■ **What the task asks**:
When you reach the line in the data below that contains "Where should I click to: Click the 新建", please start repeating lines exactly, and stop after the line that contains "Screen dimensions: 2560x1368", repeating nothing else.

######

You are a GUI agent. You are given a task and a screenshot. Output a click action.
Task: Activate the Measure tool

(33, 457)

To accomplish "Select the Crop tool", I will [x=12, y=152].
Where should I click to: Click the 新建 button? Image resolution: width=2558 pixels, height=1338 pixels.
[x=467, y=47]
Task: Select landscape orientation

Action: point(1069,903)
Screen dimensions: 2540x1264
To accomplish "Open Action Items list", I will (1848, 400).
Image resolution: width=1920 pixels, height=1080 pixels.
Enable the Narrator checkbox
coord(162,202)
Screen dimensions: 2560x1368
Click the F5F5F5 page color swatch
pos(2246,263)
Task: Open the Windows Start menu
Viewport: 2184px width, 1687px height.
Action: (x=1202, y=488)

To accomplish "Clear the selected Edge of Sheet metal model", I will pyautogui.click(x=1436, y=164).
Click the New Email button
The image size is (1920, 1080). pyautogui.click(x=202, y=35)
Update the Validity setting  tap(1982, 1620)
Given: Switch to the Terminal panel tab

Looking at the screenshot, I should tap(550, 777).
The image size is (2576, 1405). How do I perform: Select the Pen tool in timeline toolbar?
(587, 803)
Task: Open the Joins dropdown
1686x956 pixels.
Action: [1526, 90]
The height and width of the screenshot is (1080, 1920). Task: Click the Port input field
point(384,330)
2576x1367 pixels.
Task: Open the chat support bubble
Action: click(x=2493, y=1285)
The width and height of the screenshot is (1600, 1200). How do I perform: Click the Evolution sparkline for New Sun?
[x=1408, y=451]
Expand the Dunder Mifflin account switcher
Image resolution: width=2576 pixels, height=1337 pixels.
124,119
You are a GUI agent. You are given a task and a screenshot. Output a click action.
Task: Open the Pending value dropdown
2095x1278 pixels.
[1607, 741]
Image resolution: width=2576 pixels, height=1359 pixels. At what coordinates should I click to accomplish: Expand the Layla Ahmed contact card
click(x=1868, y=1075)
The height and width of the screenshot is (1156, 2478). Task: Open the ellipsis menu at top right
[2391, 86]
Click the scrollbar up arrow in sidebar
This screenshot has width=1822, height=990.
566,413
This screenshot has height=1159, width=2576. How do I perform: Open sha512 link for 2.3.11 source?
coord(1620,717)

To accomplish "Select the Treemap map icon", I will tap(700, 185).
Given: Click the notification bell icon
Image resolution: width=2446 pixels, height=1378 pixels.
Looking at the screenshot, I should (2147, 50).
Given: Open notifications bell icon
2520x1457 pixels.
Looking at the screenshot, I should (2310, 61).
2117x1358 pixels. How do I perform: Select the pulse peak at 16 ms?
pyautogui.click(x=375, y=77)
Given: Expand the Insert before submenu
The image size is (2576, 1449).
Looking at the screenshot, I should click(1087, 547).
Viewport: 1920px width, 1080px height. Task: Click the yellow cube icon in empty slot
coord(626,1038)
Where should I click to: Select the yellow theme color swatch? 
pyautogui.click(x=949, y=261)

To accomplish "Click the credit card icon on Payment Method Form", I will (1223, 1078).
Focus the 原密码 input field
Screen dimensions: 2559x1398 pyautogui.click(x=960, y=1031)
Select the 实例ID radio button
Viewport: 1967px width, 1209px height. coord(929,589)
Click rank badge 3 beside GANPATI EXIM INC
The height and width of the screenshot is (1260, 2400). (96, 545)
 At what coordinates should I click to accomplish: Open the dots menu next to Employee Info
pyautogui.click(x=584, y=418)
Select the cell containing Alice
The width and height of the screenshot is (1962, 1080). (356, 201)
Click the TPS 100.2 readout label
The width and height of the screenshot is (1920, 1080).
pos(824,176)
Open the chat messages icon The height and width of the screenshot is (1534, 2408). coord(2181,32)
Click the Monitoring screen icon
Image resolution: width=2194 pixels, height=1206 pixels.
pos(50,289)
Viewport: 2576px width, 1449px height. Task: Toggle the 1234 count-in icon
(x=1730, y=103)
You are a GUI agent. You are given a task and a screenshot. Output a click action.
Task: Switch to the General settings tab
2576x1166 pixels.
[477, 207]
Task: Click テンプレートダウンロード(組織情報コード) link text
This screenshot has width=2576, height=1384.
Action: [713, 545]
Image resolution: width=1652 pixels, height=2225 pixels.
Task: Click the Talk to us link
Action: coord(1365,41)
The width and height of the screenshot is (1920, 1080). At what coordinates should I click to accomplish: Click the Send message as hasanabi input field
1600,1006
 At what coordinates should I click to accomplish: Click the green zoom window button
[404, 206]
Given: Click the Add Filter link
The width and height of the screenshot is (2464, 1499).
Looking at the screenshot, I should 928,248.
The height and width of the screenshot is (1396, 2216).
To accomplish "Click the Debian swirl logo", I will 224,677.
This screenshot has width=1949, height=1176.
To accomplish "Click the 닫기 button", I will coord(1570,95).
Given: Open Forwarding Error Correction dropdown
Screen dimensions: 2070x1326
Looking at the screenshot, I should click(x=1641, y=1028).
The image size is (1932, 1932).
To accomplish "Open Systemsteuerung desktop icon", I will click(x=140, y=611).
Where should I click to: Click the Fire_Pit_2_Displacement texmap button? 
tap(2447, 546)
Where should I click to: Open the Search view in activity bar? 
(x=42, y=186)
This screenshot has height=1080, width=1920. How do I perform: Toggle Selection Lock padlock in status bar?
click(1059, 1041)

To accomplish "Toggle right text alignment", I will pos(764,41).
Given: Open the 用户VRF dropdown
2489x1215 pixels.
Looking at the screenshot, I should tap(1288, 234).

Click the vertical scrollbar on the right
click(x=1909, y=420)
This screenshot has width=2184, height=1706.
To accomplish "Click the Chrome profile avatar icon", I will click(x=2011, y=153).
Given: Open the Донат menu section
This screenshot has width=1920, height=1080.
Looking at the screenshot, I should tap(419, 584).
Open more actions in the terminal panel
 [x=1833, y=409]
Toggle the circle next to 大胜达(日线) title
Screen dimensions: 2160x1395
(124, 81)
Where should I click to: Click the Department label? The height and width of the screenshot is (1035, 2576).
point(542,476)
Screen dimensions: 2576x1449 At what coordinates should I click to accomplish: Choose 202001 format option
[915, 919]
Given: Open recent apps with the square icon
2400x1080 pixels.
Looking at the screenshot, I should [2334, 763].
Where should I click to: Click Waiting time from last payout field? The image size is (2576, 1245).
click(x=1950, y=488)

######

■ **Solution to this problem**:
Where should I click to: Click the 新建 button? Image resolution: width=2558 pixels, height=1338 pixels.
[x=467, y=47]
Task: Select landscape orientation

Action: point(1069,903)
Screen dimensions: 2540x1264
To accomplish "Open Action Items list", I will (1848, 400).
Image resolution: width=1920 pixels, height=1080 pixels.
Enable the Narrator checkbox
coord(162,202)
Screen dimensions: 2560x1368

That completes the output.